ニュース通信社ダウジョーンズと米大手テレビ網のひとつNBCが共同設立したニュース専門放送局「CNBC(2019年2月15日)」などが伝えたとことによると、世界初の電気自動車版ピックアップ・トラックなどを2020年に発売すると昨年発表して話題となっている「リヴィアン・オートモーティブ(Rivian Automotive Inc.)」に対し、通販大手の「アマゾン(Amazon)」が主導する7億ドル(およそ775億円)の投資ラウンドを受けると発表しました。リヴィアンについて詳しくは、当ブログの過去の記事を参照ください。

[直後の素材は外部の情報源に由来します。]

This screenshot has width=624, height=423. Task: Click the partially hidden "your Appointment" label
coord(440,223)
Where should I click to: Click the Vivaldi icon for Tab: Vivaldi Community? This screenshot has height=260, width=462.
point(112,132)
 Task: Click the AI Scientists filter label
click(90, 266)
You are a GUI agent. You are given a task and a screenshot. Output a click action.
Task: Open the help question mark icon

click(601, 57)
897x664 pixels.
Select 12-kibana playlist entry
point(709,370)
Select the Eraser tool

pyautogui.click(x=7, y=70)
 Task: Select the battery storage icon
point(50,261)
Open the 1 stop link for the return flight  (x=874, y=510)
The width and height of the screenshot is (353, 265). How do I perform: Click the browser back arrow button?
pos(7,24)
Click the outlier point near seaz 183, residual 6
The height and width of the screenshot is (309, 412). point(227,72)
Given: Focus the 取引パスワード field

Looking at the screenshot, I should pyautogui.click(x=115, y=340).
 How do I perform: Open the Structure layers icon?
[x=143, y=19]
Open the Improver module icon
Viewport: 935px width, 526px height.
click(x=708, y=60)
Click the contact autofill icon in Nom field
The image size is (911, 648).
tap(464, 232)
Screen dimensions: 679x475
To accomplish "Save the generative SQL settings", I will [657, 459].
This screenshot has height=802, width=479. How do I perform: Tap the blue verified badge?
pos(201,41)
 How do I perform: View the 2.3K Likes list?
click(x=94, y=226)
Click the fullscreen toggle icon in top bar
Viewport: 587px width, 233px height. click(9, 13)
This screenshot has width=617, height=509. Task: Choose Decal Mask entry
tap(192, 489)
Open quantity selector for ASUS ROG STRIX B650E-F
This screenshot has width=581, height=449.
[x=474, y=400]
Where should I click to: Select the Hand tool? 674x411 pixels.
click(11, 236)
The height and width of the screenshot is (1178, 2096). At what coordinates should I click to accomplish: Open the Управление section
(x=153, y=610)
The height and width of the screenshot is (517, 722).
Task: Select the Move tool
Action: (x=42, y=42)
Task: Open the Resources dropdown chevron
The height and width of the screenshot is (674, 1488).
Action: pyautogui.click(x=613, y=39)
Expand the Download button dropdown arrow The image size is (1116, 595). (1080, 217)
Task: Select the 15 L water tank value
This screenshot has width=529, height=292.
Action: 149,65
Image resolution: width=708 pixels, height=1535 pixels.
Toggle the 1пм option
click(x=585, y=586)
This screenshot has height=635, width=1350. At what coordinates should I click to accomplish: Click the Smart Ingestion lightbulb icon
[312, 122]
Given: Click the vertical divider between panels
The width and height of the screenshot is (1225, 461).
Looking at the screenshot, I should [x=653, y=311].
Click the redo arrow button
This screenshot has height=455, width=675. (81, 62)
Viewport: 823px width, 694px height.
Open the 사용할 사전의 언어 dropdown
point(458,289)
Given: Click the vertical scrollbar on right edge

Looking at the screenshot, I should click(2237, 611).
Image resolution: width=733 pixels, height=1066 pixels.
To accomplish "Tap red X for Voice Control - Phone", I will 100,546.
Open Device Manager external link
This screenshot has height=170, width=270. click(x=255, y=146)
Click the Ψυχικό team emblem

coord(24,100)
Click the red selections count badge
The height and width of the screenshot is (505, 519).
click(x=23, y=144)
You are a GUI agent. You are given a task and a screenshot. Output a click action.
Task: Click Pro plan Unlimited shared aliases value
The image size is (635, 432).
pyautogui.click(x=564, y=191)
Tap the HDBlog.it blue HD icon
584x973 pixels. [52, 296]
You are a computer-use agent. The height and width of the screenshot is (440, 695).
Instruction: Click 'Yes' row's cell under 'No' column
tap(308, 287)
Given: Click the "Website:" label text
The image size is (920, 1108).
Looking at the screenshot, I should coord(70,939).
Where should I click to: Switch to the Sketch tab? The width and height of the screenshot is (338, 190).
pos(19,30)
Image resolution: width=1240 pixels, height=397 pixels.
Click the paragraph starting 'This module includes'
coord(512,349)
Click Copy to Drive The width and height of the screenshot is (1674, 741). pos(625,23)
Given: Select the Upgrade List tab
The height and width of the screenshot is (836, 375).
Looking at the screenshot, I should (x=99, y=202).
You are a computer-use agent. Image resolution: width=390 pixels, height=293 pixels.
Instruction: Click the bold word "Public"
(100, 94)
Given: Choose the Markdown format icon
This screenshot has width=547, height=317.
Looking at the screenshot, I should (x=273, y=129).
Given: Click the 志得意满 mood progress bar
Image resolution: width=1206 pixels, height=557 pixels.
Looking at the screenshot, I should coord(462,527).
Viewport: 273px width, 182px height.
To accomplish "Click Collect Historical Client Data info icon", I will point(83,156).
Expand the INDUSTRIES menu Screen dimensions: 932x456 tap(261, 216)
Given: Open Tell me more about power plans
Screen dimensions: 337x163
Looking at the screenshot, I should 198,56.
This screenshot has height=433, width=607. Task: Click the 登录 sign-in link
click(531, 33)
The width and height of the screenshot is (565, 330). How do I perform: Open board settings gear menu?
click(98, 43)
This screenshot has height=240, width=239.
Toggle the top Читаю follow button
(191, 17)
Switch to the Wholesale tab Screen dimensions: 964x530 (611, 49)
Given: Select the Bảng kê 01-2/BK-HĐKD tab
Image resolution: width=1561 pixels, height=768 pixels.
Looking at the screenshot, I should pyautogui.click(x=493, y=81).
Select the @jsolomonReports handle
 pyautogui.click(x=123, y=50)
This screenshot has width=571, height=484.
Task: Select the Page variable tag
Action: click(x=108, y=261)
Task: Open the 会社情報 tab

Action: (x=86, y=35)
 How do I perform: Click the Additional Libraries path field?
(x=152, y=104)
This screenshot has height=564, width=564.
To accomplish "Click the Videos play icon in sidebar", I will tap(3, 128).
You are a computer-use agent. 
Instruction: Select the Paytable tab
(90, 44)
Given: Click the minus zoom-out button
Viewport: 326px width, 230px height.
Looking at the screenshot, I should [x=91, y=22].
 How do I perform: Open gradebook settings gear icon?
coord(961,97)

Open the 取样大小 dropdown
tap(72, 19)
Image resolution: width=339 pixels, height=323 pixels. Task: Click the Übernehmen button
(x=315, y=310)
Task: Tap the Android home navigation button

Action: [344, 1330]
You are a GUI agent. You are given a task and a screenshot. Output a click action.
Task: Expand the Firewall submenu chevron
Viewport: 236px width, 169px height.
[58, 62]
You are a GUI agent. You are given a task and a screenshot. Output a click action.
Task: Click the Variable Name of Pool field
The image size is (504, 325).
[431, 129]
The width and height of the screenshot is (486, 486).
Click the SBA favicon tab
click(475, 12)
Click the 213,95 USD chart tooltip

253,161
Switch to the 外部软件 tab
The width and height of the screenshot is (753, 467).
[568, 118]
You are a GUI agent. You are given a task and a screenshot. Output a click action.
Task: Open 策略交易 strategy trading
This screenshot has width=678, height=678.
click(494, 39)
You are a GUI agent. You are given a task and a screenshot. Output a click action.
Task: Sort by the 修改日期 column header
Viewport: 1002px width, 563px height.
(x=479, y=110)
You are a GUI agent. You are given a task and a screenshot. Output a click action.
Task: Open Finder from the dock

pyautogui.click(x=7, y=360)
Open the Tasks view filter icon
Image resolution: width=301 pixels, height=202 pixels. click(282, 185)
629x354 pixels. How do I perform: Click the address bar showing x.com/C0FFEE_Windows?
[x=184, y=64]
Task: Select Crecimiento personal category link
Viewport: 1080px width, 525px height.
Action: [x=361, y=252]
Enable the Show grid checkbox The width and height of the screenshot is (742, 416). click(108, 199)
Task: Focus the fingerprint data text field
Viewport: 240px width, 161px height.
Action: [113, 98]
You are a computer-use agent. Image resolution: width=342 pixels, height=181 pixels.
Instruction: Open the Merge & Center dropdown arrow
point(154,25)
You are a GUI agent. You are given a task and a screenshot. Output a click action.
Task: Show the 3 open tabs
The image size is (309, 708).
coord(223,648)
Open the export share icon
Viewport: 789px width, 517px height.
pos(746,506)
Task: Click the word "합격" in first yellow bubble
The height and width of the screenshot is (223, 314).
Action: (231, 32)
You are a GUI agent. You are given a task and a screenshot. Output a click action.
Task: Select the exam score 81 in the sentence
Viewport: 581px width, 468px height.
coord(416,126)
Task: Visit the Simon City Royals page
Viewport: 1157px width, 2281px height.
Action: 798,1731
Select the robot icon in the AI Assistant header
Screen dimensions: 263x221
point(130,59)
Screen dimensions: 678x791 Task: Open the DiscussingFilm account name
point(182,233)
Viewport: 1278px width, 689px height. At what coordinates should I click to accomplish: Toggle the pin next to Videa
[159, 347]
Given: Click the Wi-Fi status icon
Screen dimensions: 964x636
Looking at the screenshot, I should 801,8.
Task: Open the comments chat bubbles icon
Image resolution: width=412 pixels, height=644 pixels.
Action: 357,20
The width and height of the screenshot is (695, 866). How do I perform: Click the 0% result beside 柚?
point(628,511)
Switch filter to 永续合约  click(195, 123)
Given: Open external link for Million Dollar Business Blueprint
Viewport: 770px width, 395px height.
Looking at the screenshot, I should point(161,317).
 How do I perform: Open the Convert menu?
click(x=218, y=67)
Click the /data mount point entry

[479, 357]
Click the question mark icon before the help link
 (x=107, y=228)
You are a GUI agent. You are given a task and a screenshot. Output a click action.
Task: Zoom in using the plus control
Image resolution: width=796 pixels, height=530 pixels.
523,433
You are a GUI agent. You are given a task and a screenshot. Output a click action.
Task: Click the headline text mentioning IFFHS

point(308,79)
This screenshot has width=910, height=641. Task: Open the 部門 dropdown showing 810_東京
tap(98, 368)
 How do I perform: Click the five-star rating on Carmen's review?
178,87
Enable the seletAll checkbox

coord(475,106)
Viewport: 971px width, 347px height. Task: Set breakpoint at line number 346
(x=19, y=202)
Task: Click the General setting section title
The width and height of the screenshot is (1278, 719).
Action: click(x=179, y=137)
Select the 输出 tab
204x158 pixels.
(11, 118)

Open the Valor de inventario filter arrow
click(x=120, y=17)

また、イギリスの経済紙「フィナンシャル・タイムズ(同年2月15日 ※個別記事を読むには要登録)」などの報道によると、石油メジャーの「シェル(ロイヤル・ダッチ・シェル:Royal Dutch Shell)」はドイツの再生可能エネルギー関連の蓄電池企業「ゾンネン(Sonnen)」を買収し完全子会社化すると発表しました。世界の大手既存ビジネスが、地殻変動期を迎えているようです。それぞれの事情と意図などを見てみましょう。

通販のアマゾンがEVに望むことは?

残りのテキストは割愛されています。